Lines before the one containing "Click the download arrow icon" are to be left out; that line and every line after it, through the last line below, are to be reproduced exactly.

Provided records.
╭──

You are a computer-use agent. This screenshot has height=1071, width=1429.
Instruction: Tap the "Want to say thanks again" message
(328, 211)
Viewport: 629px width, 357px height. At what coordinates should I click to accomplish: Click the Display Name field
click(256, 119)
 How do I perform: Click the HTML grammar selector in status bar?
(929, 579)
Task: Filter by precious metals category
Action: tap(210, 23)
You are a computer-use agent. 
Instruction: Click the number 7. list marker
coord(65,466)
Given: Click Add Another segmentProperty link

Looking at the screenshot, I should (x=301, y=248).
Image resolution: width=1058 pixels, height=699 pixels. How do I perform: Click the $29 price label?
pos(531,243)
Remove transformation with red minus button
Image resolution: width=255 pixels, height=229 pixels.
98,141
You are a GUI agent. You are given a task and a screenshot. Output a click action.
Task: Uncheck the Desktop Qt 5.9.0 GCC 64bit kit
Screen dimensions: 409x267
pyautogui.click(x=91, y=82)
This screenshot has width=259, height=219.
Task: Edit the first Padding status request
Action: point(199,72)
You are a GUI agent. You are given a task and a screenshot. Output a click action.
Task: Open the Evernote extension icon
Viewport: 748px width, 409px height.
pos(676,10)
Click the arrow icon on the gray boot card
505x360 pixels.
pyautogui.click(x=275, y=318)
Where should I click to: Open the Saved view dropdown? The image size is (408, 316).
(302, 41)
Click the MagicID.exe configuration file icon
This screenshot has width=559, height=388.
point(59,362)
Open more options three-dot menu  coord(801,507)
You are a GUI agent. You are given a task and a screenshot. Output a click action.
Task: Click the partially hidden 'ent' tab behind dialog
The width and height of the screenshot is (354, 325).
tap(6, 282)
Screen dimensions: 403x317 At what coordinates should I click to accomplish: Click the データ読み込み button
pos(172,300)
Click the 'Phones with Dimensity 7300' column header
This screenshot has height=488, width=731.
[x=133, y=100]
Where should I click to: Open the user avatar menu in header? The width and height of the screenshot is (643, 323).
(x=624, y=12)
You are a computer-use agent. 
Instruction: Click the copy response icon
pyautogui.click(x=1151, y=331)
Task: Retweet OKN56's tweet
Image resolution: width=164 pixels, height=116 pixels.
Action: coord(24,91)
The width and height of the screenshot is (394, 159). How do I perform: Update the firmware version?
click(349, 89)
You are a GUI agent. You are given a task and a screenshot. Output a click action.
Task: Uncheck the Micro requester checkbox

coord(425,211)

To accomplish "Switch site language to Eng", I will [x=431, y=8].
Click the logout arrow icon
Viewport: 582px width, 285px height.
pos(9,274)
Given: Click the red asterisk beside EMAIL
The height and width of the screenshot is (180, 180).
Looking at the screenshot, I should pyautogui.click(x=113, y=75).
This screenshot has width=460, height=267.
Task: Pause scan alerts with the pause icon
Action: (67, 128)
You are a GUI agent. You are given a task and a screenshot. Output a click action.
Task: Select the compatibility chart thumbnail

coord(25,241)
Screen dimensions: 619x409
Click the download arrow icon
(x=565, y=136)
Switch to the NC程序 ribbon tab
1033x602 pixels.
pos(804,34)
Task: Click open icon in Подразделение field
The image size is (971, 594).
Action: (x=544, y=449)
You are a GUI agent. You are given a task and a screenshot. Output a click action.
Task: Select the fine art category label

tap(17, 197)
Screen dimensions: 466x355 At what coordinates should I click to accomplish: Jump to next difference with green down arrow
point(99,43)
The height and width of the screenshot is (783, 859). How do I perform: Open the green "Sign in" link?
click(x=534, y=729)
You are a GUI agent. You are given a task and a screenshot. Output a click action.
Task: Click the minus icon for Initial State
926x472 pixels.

╰──

Response to the task.
Click the download arrow icon
(x=565, y=136)
Switch to the NC程序 ribbon tab
1033x602 pixels.
pos(804,34)
Task: Click open icon in Подразделение field
The image size is (971, 594).
Action: (x=544, y=449)
You are a GUI agent. You are given a task and a screenshot. Output a click action.
Task: Select the fine art category label

tap(17, 197)
Screen dimensions: 466x355 At what coordinates should I click to accomplish: Jump to next difference with green down arrow
point(99,43)
The height and width of the screenshot is (783, 859). How do I perform: Open the green "Sign in" link?
click(x=534, y=729)
You are a GUI agent. You are given a task and a screenshot. Output a click action.
Task: Click the minus icon for Initial State
926x472 pixels.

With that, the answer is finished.